Following a natural disaster, the population of disease-bearing mosquitoes can increase sharply. This article can tell you how to avoid it. This article was written by Texas RioGrande Legal Aid.
Free mosquito repellant to qualified persons through Dec. 31, 2017
Zika is a virus that can cause severe birth defects in unborn children. It is spread to people through mosquito bites, or through sex with a person infected with the Zika virus. You should be especially concerned about Zika if you are pregnant or trying to get pregnant.
- Children born after exposure to Zika may have developmental delays and lifetime intellectual and physical disabilities.
- A woman infected with Zika can spread it to her unborn child.
- A man infected with Zika can spread it to a woman through sexual contact.
- Most people infected with Zika do not have symptoms.
- There are no drugs to treat Zika and no vaccines to prevent it.
Mosquito repellent will be provided at no cost to Medicaid participants. If you are eligible under Medicaid, you don’t need to visit your doctor. You can go straight to your pharmacist to pick up mosquito repellent.
- Free to females ages 10-55, pregnant women of any age, and men and boys 14 years of age or older who participate in Medicaid, Children's Health Insurance Program (CHIP), CHIP-Perinate, Healthy Texas Women, Children with Special Health Care Needs Services (CSHCN), and Family Planning Programs.
- This benefit ends on December 31st, 2017.
- One can/bottle of mosquito repellent per prescription fill, with one refill allowed per calendar month. • Prescriptions for mosquito repellent will not count against the monthly 3 prescription limit for those clients with a monthly limit.
- CHIP members may pay the generic copay or less, if the cost of the repellent is less than the copay.
Contact your pharmacy to make sure they are participating in this benefit. You can use the Provider Lookup feature at www.txvendordrug.com
- Clothing and screens: In addition to using repellant, wear pants and long-sleeve shirts that cover exposed skin. Use screens on your windows and doors to keep mosquitoes out of your home. Don’t leave doors open.

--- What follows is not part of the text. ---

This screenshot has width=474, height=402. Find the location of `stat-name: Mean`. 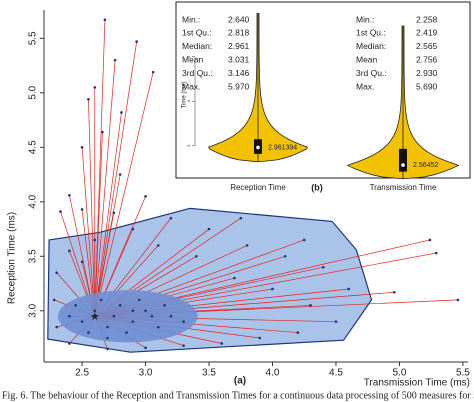

stat-name: Mean is located at coordinates (367, 59).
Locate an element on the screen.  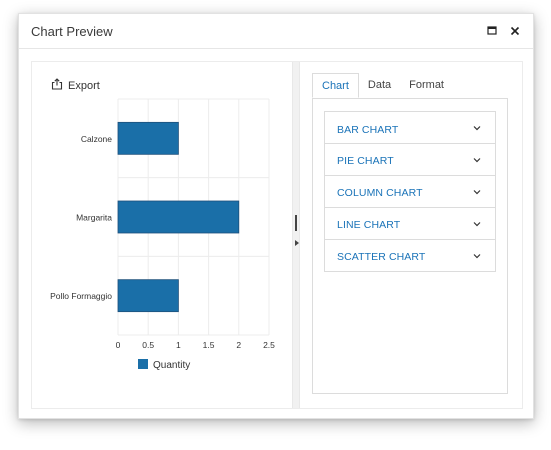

- Protect yourself from sexual transmission. Pregnant women and their male sex partners should discuss the male’s potential exposures with the woman's health care provider. Men who have travelled to or from an area with active Zika virus transmission should use condoms during sex with a partner who is pregnant or who might get pregnant.
- Get rid of standing water! The mosquito that causes Zika is a “container-breeding mosquito” because it likes to lay eggs in and around standing water. They can breed in cans, toys, pet water bowls, plant saucers, old tires, buckets, trash containers – anything that can hold even a little water. Even after you empty the water, the eggs stick like glue and survive without water for up to 8 months. When water covers the eggs, they hatch and become adults in about a week.